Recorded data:
****

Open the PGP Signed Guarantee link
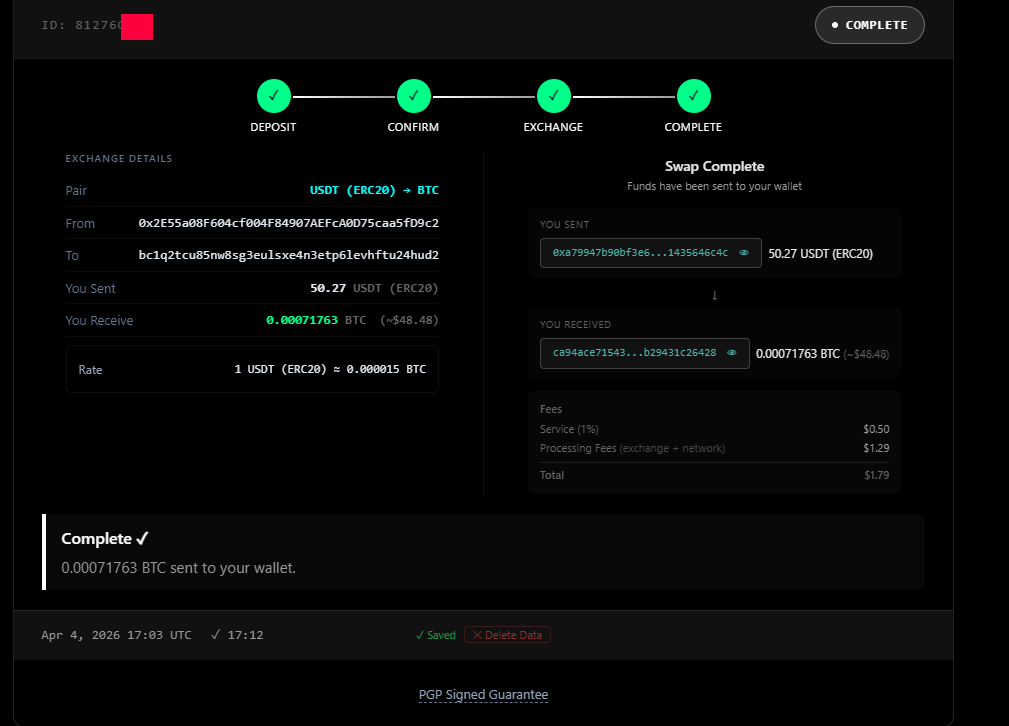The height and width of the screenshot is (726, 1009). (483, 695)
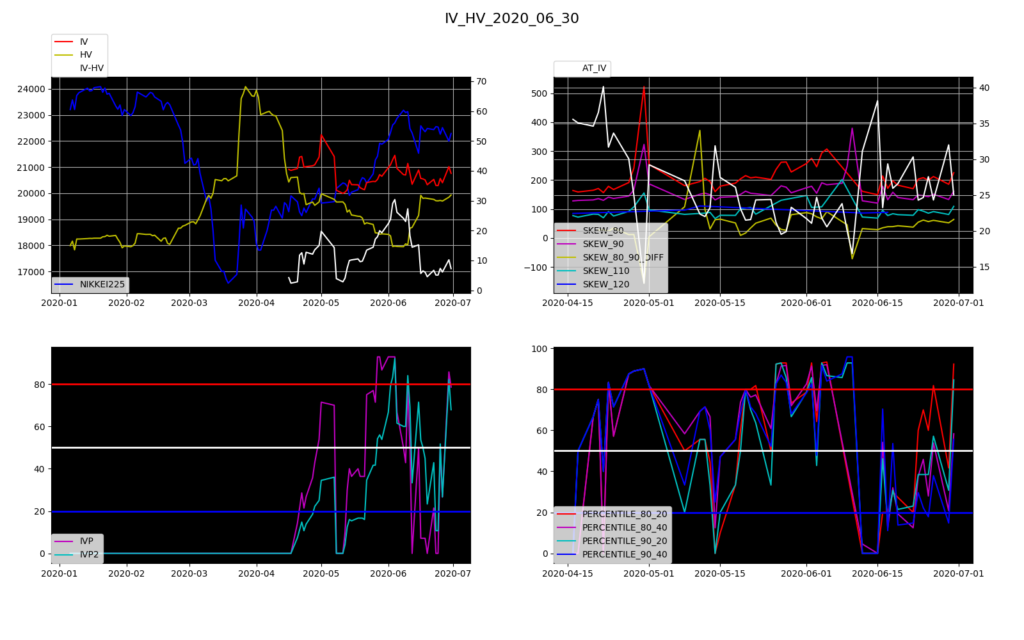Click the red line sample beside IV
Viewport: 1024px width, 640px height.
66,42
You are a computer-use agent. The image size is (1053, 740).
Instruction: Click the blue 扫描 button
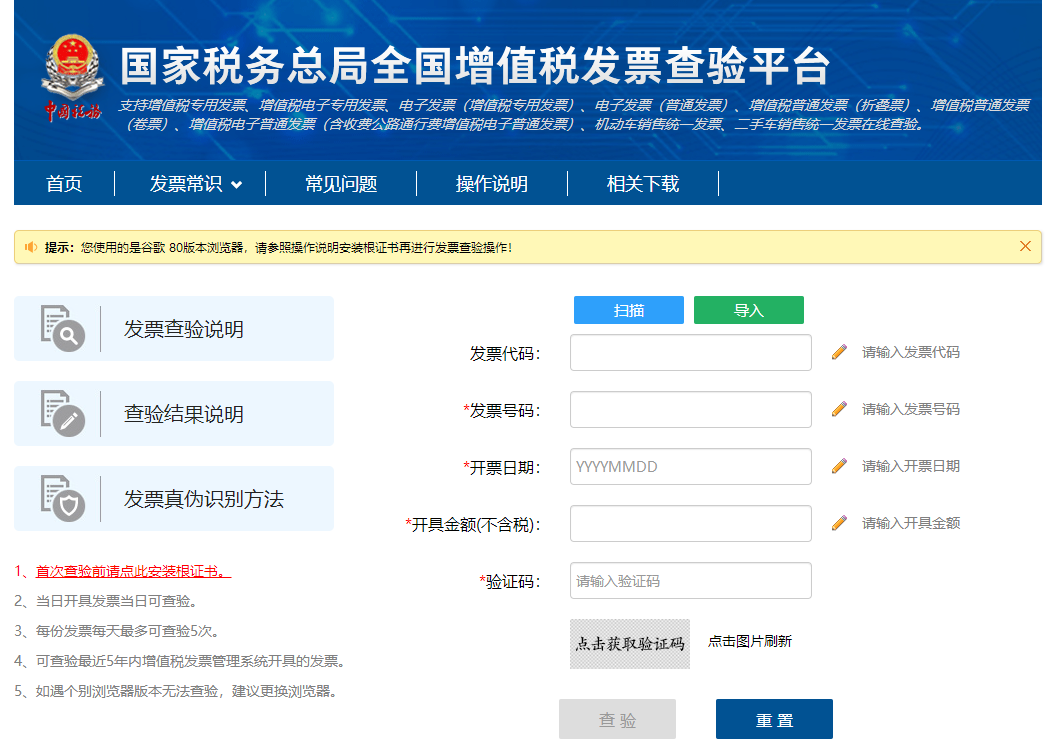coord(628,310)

****

-- Instructions for the task --
With the pictures removed, return the data above word for word.

-- Expected answer --
Open the PGP Signed Guarantee link
The height and width of the screenshot is (726, 1009). (483, 695)
Click the red line sample beside IV
Viewport: 1024px width, 640px height.
66,42
You are a computer-use agent. The image size is (1053, 740).
Instruction: Click the blue 扫描 button
coord(628,310)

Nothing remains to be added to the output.